Seminarians blamed
Last month, to commemorate Holy Cross Heritage month, the Old College seminarians began selling special edition Tiny Saints. The lineup of newly minted miracle workers included campus figures such as St. André Bessette, Fr. Sorin, and Basil Moreau, as well as Holy Cross heroes Patrick Peyton, Columba O’Neill, and Jacques Dujarié. The Saints took campus by storm, sported on everything including backpacks, gym bags, rosaries, car keys, and charm bracelets.
But now that Holy Cross Heritage Month is over, students trying to purchase the kawaii curates are in a bind. The plastic clergymen were a temporary fundraising item, and cannot be bought outside of Old College.
Desperate to purchase the limited edition abbés, students have formed underground resale groups to complete their collections. The Saints can be flipped at prices as high as 15 dollars, or 60 dollars for the full set. These resellers are working outside of the Student Shop network, thus preventing the Student Activities Office (SAO) from cashing in on the merchandise. SAO’s Campus Income Commissioner, Christine Commerce, had this to say: “We are working tirelessly to prevent the sale of copyrighted Holy Cross figures on campus. These resellers are taking advantage of students and appropriating Notre Dame iconography for personal gain. Any student caught reselling Tiny Saints will be apprehended and forced to attend a disciplinary hearing on the Saturday morning most inconvenient to them. We at SAO fully support legitimate on-campus businesses, such as the Hammes Bookstore, where you can purchase approved Tiny Saints for 20 dollars apiece, as well as secular meditation candles and witchcraft cookbooks.”

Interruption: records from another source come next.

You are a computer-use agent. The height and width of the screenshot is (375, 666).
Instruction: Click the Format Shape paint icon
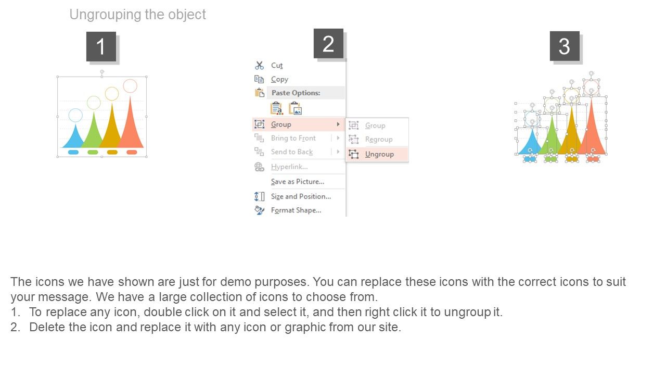point(259,210)
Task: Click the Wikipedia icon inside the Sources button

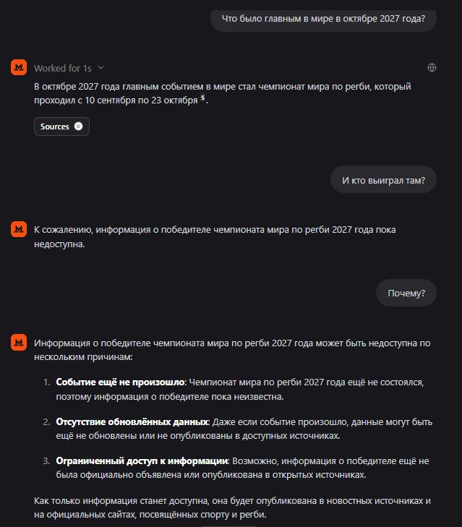Action: pos(78,127)
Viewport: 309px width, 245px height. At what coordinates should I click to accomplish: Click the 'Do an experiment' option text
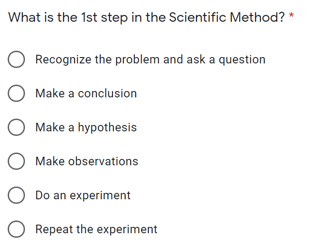point(83,196)
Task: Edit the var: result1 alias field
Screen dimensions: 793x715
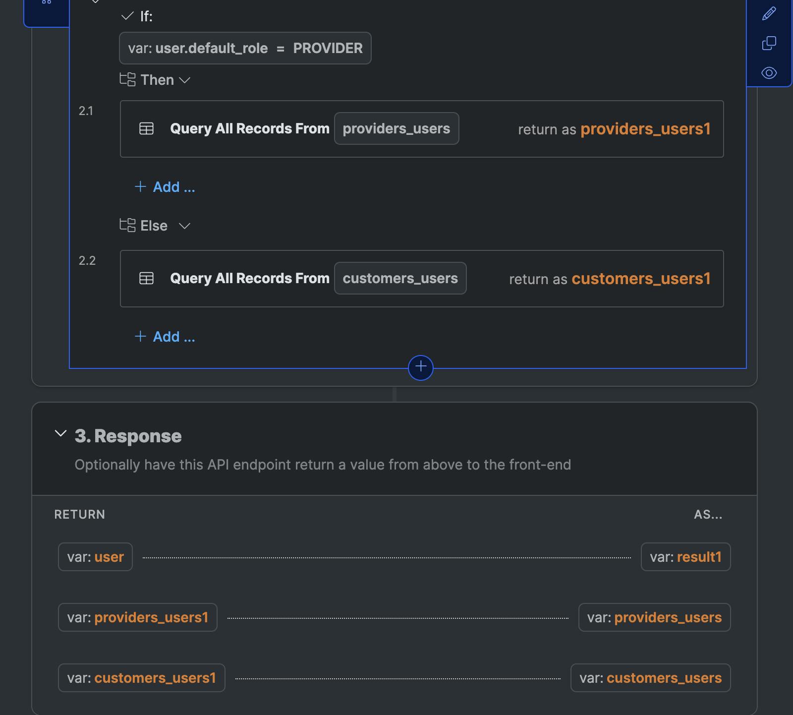Action: click(685, 557)

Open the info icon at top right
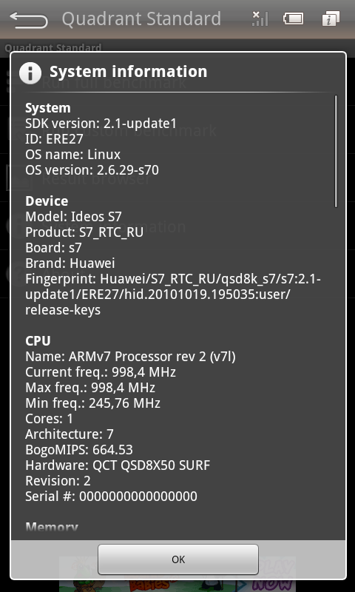331,19
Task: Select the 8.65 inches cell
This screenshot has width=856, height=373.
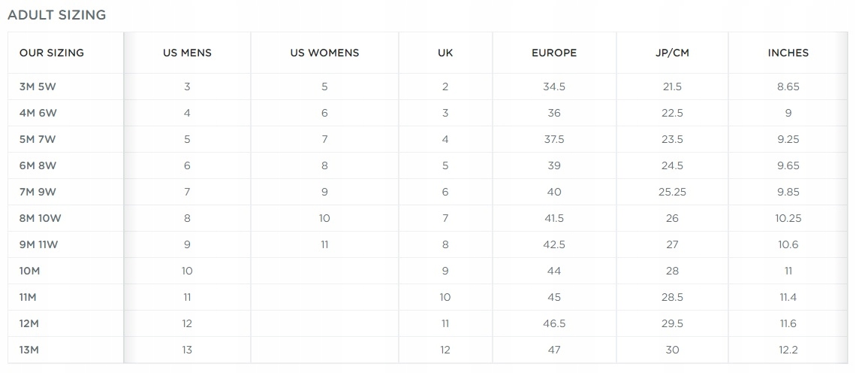Action: [x=788, y=86]
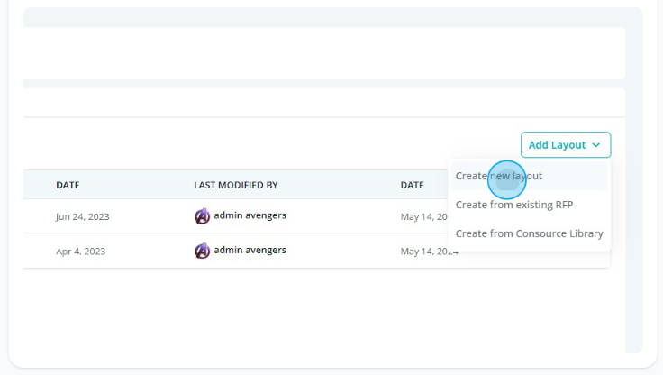Click avatar icon in Jun 24, 2023 row
Image resolution: width=663 pixels, height=375 pixels.
point(202,215)
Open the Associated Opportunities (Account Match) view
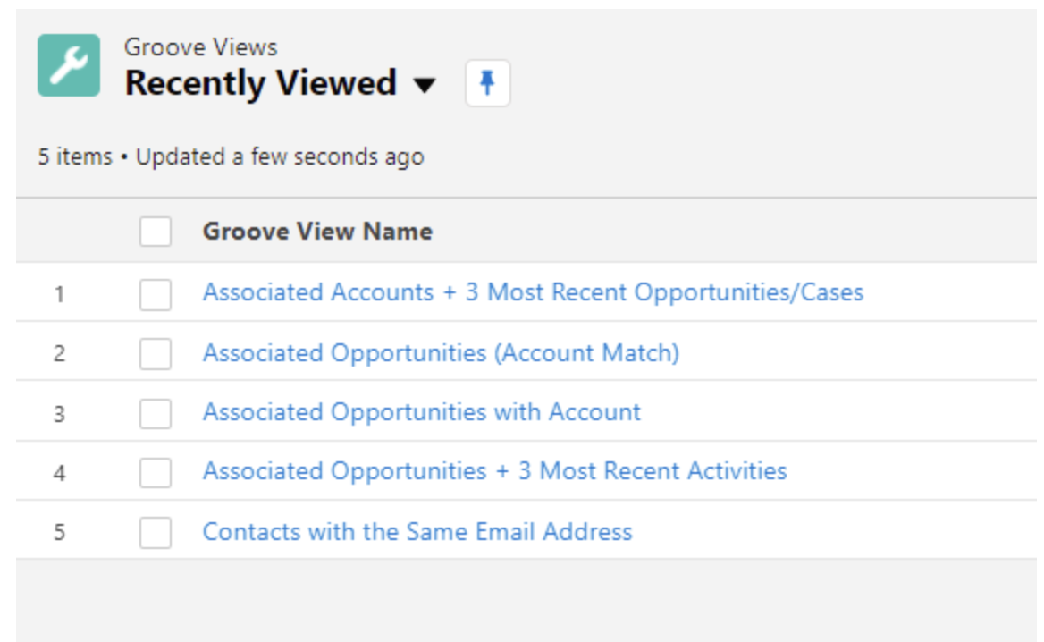Viewport: 1044px width, 642px height. pyautogui.click(x=441, y=353)
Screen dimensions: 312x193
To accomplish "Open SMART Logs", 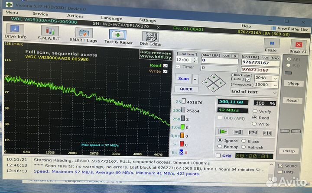I will pyautogui.click(x=83, y=35).
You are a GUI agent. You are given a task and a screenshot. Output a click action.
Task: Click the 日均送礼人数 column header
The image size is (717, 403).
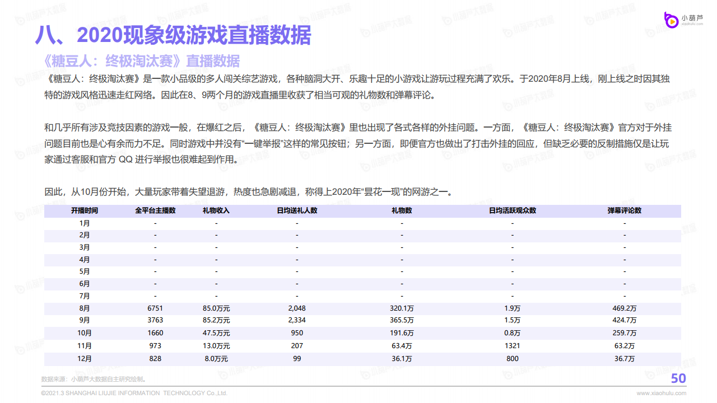tap(297, 211)
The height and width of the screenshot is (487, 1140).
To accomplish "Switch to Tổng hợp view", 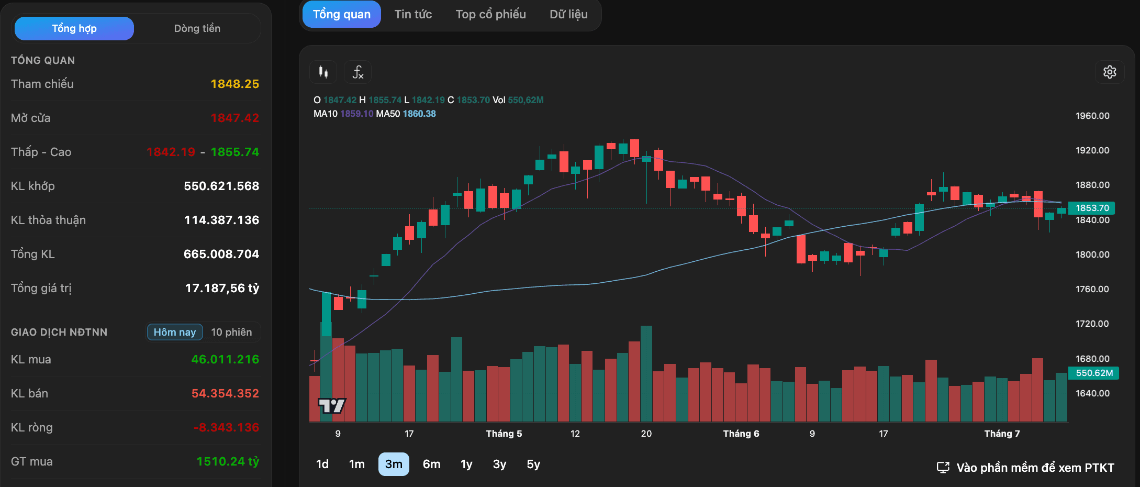I will (x=74, y=28).
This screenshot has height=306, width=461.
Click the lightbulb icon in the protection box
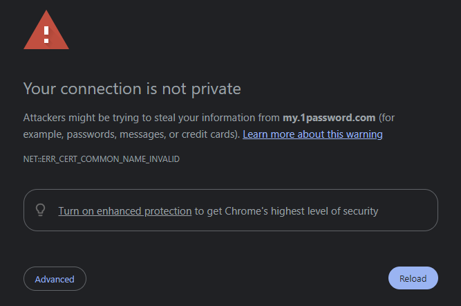pyautogui.click(x=41, y=210)
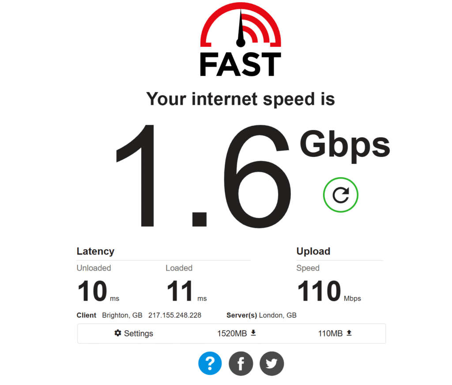Screen dimensions: 452x385
Task: Click the 110MB uploaded data label
Action: [330, 333]
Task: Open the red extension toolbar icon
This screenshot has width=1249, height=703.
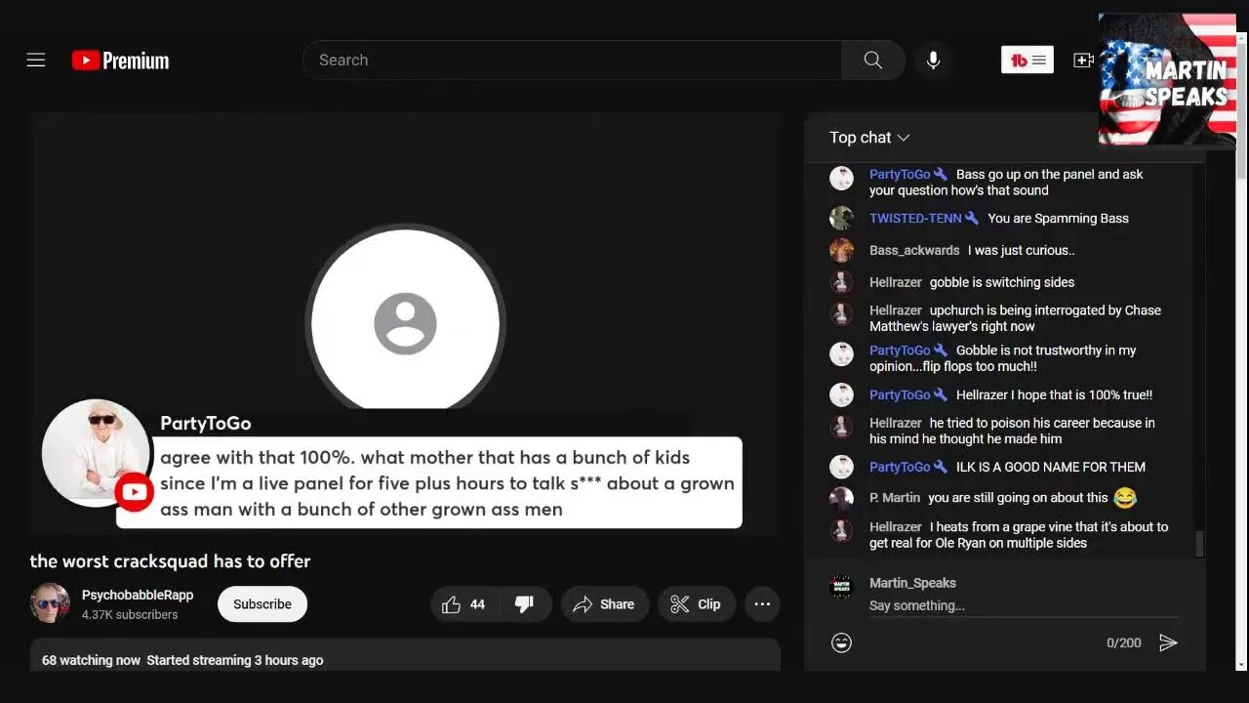Action: pos(1027,61)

The fervor around preventing T-Saint sales has led to a few wrong calls. One student, Katharine Mary Irish, says that her backpack was stripped of its Tiny Saint collection while she was working in Duncan Student Center. “They took my Fr. Sorin!” she lamented. “I bought that legally at Old College the first chance I could! Besides, everyone knows unboxed Tiny Saints fetch higher prices. Why would I shoot myself in the foot?”
One student reseller, who wished to remain nameless for his safety, had this to say: “I was picking up a shipment last week when I was the victim of an SAO raid. I have a seminarian who helps me acquire my merchandise, and we were standing by the St. Joseph statue pretending to smoke stogies when a bunch of people in Notre Dame-branded ski masks and SAO quarter zips stormed Old College! Next thing we know, they’re taking out boxes and searching them on the lawn. But I didn’t see any Tiny Saints; I don’t think they found it. I’m still financially hurt from my spring break trip to Punta Cana, so this little side hustle needs to keep paying.”
The source then looked around furtively and whispered, “I’ve said too much,” before deploying a smoke bomb and running off into the LaFortune basement. His current whereabouts are unknown.
Katiebelle Thompson is definitely not a rare Tiny Saints dealer from the backwoods of Virginia. She also doesn’t sell her homemade beer, The Breviary Brew, in the alley behind Niewland Hall on alternate Fridays. Parties interested in either should definitely rethink their life choices, and not email cthomp23@nd.edu.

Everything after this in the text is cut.